Data shown –
_ _ _
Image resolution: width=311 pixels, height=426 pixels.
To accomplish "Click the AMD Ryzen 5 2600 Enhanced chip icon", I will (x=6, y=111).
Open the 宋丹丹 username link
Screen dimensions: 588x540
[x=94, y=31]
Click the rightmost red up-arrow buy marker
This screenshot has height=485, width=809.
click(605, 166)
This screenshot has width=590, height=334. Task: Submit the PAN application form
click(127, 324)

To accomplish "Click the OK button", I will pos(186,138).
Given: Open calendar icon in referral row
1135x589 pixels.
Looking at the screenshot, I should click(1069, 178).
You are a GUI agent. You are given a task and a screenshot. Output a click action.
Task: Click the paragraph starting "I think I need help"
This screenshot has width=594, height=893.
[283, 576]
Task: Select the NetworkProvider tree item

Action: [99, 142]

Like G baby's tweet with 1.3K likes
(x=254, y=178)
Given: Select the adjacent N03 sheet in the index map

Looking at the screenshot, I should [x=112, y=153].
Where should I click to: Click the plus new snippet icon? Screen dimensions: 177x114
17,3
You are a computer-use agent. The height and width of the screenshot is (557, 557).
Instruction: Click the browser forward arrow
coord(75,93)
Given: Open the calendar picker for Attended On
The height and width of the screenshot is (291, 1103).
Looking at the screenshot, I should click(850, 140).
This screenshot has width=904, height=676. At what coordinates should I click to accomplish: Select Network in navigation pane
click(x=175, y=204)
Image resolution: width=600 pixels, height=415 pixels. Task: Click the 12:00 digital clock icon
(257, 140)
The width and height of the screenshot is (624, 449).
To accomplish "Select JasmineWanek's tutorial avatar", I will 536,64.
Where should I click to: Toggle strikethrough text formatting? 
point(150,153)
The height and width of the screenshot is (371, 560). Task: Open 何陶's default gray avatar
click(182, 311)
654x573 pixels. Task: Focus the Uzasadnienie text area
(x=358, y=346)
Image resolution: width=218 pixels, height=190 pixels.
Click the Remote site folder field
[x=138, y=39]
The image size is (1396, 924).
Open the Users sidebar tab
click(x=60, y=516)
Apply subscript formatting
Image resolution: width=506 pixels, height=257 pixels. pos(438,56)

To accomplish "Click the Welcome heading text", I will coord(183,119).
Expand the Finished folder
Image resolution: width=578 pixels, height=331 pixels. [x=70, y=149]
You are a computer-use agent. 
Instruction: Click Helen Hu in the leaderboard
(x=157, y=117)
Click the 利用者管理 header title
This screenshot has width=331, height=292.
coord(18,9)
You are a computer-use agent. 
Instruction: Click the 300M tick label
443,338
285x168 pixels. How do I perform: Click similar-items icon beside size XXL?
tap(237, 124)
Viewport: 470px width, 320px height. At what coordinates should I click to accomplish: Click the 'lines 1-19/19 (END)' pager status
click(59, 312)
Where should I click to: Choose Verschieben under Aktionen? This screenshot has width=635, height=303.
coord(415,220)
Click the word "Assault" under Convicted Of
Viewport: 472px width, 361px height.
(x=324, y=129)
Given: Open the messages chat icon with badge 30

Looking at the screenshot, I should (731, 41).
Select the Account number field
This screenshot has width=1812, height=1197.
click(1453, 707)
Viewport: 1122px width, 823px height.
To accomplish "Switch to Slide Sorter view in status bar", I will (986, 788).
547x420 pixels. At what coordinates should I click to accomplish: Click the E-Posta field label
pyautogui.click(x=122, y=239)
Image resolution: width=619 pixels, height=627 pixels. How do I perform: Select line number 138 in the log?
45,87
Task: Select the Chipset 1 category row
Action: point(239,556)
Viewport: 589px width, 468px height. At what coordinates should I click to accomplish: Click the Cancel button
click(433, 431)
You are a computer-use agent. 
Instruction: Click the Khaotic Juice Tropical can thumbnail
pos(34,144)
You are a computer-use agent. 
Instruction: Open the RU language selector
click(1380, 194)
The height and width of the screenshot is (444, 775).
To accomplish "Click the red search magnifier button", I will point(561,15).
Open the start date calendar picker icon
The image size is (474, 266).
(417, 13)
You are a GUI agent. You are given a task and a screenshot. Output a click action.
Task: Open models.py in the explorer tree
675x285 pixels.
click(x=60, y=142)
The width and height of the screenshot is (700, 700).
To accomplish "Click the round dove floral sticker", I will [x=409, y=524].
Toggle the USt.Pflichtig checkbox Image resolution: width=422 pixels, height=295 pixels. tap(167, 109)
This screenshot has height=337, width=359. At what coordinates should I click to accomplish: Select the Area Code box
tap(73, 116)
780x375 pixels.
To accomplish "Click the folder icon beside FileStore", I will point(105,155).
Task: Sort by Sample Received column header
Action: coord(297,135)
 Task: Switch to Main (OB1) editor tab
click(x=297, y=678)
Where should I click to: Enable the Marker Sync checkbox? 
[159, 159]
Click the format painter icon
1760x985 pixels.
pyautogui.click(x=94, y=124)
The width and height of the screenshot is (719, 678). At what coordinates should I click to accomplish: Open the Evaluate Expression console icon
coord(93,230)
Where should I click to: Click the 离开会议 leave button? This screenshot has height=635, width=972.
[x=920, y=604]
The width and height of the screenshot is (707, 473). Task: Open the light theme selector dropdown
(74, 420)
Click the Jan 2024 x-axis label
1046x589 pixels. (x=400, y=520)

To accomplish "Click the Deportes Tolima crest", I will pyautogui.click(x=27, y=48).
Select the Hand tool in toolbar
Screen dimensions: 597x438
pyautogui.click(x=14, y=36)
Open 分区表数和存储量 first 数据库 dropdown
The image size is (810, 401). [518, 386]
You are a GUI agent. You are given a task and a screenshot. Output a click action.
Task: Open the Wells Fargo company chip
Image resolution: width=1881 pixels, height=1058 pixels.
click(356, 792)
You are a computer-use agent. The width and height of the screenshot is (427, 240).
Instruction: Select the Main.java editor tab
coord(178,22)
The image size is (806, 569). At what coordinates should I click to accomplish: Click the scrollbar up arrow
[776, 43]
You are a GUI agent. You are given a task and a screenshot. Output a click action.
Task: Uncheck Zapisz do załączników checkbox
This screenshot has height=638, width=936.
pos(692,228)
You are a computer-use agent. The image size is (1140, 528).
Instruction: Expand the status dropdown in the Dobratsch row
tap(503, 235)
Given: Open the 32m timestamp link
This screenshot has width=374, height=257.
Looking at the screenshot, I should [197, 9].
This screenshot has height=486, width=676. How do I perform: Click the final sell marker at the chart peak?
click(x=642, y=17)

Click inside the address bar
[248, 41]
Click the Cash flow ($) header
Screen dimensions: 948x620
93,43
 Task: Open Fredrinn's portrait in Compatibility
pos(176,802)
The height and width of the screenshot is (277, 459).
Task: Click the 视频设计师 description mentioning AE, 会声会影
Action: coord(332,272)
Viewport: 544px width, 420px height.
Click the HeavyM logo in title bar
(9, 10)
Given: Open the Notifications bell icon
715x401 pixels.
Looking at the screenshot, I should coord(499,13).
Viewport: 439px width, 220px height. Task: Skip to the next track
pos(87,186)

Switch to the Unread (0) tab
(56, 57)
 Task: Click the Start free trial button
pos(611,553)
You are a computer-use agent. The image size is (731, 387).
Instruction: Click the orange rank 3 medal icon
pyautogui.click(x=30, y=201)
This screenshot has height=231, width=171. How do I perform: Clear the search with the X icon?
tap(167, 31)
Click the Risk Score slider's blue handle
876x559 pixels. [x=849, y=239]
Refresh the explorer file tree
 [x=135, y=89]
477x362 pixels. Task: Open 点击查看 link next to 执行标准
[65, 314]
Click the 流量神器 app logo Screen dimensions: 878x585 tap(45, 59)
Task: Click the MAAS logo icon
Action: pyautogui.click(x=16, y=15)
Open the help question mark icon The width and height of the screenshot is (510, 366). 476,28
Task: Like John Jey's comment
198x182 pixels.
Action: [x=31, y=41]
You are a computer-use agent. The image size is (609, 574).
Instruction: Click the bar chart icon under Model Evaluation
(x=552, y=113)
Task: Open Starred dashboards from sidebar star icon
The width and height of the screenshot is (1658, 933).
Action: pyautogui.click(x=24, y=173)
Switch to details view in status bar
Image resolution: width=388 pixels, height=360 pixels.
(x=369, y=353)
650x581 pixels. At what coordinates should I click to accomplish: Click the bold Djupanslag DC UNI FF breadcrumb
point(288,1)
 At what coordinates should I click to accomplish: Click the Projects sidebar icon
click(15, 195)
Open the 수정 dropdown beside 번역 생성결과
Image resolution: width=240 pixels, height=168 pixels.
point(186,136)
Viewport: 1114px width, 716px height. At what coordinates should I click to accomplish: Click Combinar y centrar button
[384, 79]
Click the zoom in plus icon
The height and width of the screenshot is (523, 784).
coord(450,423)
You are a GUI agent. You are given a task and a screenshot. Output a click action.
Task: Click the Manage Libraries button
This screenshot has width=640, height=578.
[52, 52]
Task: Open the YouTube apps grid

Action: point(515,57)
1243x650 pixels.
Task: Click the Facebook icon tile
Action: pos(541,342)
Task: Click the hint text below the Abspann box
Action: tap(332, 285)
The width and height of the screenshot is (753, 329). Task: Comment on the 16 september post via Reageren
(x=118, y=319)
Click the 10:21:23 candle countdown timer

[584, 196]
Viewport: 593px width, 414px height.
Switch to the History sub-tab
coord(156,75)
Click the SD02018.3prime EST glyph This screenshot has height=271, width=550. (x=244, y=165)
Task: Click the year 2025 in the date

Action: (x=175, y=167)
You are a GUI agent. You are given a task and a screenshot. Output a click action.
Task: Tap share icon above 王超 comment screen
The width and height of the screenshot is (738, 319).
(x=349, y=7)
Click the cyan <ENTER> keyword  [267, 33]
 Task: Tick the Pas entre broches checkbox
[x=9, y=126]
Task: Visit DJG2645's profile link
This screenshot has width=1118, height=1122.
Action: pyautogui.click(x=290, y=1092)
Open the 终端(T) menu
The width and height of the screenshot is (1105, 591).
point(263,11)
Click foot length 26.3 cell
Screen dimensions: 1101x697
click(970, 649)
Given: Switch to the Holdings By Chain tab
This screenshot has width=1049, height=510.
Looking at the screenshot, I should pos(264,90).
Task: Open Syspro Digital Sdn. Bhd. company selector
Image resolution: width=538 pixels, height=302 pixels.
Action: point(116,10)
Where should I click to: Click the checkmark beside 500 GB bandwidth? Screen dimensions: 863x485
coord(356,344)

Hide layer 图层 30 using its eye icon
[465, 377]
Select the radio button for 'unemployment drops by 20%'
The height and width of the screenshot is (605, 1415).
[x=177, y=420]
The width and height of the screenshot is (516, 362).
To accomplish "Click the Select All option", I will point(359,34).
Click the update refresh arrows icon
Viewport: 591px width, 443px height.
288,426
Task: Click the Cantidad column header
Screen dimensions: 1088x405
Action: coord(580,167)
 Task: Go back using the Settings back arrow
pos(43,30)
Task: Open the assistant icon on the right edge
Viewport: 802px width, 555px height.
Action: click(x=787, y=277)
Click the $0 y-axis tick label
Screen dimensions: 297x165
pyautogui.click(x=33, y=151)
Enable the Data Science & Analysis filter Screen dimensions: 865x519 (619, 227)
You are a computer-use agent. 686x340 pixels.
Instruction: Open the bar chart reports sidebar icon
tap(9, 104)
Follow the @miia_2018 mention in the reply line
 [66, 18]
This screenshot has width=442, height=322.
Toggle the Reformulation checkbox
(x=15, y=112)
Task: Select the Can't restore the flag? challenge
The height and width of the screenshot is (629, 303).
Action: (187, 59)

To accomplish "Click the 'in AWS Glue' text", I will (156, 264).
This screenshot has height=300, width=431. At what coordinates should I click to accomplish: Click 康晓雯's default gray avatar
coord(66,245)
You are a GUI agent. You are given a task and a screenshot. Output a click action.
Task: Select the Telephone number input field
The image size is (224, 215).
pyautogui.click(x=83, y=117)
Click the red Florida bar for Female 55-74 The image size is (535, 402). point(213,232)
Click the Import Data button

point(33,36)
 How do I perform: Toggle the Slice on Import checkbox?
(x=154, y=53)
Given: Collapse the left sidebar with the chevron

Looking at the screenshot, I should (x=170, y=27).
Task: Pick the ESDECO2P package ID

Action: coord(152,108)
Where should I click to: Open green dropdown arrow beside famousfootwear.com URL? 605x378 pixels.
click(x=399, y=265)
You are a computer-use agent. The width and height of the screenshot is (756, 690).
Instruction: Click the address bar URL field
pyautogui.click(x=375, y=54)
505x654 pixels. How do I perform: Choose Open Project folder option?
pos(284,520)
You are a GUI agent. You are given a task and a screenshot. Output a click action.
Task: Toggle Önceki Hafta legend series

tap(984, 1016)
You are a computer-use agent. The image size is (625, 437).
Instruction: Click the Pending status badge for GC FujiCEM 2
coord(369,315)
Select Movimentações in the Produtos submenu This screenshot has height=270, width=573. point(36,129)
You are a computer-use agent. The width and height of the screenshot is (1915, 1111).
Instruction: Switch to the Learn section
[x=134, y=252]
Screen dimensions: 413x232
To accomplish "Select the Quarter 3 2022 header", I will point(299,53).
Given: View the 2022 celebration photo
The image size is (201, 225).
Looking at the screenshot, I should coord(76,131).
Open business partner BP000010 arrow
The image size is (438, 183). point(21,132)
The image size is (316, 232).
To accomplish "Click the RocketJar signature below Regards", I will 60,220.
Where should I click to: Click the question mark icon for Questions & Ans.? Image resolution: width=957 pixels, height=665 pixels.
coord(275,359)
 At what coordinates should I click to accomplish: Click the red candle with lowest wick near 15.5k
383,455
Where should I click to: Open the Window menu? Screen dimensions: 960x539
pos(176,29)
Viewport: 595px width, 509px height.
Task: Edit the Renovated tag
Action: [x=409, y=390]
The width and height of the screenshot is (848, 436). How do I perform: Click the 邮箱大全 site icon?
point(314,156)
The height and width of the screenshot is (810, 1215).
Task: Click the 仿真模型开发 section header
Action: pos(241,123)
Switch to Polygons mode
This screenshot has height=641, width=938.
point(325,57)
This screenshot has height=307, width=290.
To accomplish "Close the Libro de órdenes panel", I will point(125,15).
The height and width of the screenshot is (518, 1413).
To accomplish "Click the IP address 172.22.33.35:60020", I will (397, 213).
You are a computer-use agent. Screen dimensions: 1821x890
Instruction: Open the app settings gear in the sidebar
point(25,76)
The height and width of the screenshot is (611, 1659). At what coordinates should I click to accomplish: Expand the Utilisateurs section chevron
_ _ _
Your instructions –
Please rewrite the lines from the line with "You are a computer-use agent. The image size is (625, 437)." to the line with "Select Movimentações in", renaming "Pending" to "Approved" and leaving everything else unchanged.

Exercise answer –
You are a computer-use agent. The image size is (625, 437).
Instruction: Click the Approved status badge for GC FujiCEM 2
coord(369,315)
Select Movimentações in the Produtos submenu This screenshot has height=270, width=573. point(36,129)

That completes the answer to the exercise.